# Unexpected gorilla encounter



## feorag (Jul 31, 2007)

A friend has just sent me this link. It's definitely worth watching.

http://www.youtube.com/v/1eXS0o6r-Wk&rel=0&hl=en_US&feature=player_embedded&version=3


----------



## 1b3 (Aug 17, 2011)

Never seen anything quite like that. Impressive.

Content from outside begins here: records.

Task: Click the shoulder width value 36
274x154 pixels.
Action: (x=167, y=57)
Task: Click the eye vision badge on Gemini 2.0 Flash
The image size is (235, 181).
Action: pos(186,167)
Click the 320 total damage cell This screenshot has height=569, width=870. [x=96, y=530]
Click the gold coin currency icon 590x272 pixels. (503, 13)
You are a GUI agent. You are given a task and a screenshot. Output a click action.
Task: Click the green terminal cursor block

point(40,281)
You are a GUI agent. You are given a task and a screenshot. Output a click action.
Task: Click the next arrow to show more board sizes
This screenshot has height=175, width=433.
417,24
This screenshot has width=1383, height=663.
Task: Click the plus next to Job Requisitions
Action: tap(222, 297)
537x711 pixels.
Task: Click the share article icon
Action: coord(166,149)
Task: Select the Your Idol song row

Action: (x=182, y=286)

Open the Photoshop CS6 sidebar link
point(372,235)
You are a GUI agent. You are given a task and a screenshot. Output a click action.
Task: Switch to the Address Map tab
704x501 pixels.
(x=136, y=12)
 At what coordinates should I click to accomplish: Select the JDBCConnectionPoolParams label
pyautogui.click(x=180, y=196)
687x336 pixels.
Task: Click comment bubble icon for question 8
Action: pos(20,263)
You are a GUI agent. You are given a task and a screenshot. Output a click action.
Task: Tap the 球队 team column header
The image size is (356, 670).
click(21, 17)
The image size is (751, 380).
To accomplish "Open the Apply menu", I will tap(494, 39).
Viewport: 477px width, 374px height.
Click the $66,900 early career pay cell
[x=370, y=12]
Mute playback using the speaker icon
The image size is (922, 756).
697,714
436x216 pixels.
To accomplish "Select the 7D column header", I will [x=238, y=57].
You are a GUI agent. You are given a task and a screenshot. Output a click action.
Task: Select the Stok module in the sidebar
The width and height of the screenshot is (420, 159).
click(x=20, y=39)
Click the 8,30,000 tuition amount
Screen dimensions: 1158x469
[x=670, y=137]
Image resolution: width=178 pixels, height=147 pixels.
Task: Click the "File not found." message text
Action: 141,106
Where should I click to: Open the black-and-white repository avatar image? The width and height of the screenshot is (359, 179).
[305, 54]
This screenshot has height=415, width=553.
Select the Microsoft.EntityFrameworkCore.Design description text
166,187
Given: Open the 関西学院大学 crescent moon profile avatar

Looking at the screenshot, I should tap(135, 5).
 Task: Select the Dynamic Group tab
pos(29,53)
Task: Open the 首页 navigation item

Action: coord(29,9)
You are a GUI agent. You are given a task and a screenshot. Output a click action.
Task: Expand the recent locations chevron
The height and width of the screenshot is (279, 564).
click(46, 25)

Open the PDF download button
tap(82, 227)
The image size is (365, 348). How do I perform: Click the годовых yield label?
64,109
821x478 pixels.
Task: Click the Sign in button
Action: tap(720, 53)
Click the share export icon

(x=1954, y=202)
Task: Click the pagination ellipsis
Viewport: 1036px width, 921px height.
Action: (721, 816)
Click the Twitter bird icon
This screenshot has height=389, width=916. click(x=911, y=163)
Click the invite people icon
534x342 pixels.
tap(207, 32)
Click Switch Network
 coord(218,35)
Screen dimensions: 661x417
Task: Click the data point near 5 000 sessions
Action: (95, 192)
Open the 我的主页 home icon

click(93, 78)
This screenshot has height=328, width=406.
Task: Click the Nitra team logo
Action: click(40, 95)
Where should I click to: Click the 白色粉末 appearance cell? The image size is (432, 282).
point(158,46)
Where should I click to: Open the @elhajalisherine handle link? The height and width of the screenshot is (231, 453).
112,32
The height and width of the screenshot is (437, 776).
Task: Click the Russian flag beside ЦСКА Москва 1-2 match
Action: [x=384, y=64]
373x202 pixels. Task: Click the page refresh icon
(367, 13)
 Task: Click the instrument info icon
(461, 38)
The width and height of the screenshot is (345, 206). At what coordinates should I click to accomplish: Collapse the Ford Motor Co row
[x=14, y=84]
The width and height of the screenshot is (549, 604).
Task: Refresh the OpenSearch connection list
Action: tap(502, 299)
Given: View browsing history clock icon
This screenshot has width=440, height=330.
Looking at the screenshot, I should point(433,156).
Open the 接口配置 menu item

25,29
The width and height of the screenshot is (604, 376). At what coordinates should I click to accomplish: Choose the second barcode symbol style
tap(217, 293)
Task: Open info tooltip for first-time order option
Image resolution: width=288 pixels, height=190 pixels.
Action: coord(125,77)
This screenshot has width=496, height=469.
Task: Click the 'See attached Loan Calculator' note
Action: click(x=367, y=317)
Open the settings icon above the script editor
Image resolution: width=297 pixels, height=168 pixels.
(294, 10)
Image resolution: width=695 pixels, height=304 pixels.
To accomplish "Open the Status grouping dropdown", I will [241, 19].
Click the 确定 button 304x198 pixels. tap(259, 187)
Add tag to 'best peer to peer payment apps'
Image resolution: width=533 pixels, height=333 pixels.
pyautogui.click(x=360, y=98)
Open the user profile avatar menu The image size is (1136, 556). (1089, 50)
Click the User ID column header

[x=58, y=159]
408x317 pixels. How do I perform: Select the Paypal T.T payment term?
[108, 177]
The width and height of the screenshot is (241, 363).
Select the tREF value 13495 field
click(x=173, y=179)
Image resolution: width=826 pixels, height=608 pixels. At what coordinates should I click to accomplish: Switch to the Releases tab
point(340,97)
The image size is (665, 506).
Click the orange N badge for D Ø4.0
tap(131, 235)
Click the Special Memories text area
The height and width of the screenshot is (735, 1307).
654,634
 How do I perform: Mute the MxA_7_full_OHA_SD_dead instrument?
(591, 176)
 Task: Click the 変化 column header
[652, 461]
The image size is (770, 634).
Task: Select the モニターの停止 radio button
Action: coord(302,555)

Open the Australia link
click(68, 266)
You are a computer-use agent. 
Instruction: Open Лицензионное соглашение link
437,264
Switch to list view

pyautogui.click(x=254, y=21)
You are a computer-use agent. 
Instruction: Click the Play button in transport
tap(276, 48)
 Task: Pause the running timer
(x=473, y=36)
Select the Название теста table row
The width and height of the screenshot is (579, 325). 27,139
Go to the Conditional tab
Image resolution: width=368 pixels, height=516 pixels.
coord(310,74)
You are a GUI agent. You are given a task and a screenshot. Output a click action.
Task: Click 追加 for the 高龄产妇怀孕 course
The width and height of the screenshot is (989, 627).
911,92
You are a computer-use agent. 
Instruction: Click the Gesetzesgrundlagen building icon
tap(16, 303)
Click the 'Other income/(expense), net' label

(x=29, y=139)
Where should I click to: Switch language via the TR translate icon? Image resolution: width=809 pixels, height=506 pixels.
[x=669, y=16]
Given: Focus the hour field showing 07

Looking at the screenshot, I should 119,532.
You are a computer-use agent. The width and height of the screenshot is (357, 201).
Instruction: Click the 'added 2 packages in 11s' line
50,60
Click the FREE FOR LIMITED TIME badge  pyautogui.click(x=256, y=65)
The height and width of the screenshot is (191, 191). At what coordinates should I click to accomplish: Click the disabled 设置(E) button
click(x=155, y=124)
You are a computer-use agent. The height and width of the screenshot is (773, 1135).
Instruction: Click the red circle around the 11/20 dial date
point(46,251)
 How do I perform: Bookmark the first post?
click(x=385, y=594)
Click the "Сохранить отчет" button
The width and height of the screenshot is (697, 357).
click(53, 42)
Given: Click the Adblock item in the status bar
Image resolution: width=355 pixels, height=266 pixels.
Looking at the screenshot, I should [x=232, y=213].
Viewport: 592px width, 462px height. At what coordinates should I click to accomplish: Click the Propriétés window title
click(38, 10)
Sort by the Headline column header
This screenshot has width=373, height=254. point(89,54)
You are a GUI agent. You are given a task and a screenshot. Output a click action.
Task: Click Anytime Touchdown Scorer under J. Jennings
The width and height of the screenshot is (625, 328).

Thanks.


----------



## _simon_ (Nov 27, 2007)

Amazing but a brown pants moment at the same time!


----------



## feorag (Jul 31, 2007)

I must admit I agree with you - especially at the point when the male came close to him! :gasp:


----------



## Woodsman (Aug 12, 2008)

Such beautiful and enigmatic creatures,I found it strangely sad that the concrete paths etc make the rainforest appear almost like a civic park.
Still,if their survival depends on paying visitors I expect it's justified.


----------



## [email protected] (Nov 25, 2010)

WOW! Magical and terrifying :lol2:


----------



## RonW (Jul 18, 2008)

Amazing! I can only imagine how exhilarating it must have been for that guy. Just sitting there with all the young animals touching him and the big guy keeping an eye on them all. Wow.


----------



## popitgoes (Oct 24, 2010)

i must say that would be an amazing experience i wished it was me but i should admit i am sure that i would of poo'd myself haha lol


----------



## Big Red One (Oct 17, 2007)

That was awe inspiring !

I would literally die a happy man if that was me ..........

Although you must also be absolutely terrified at the same time, if that Silverback thought you were a threat he'd literally rip you apart.

Stunning, simply stunning.



Favourite moment was when the silverback moved the little one away from the man, a little tug on it's back as if to say, hey - enough now.

Just shows how close to us these beautiful animals are.


----------



## freekygeeky (May 25, 2007)

amazing! but i cant imagine how terrifying that is!!


----------



## Testudo Man (Aug 3, 2005)

WOW, what an experience. That guy must have gone through a number of emotions too.

Glad it all went well though, it could have took another path.


----------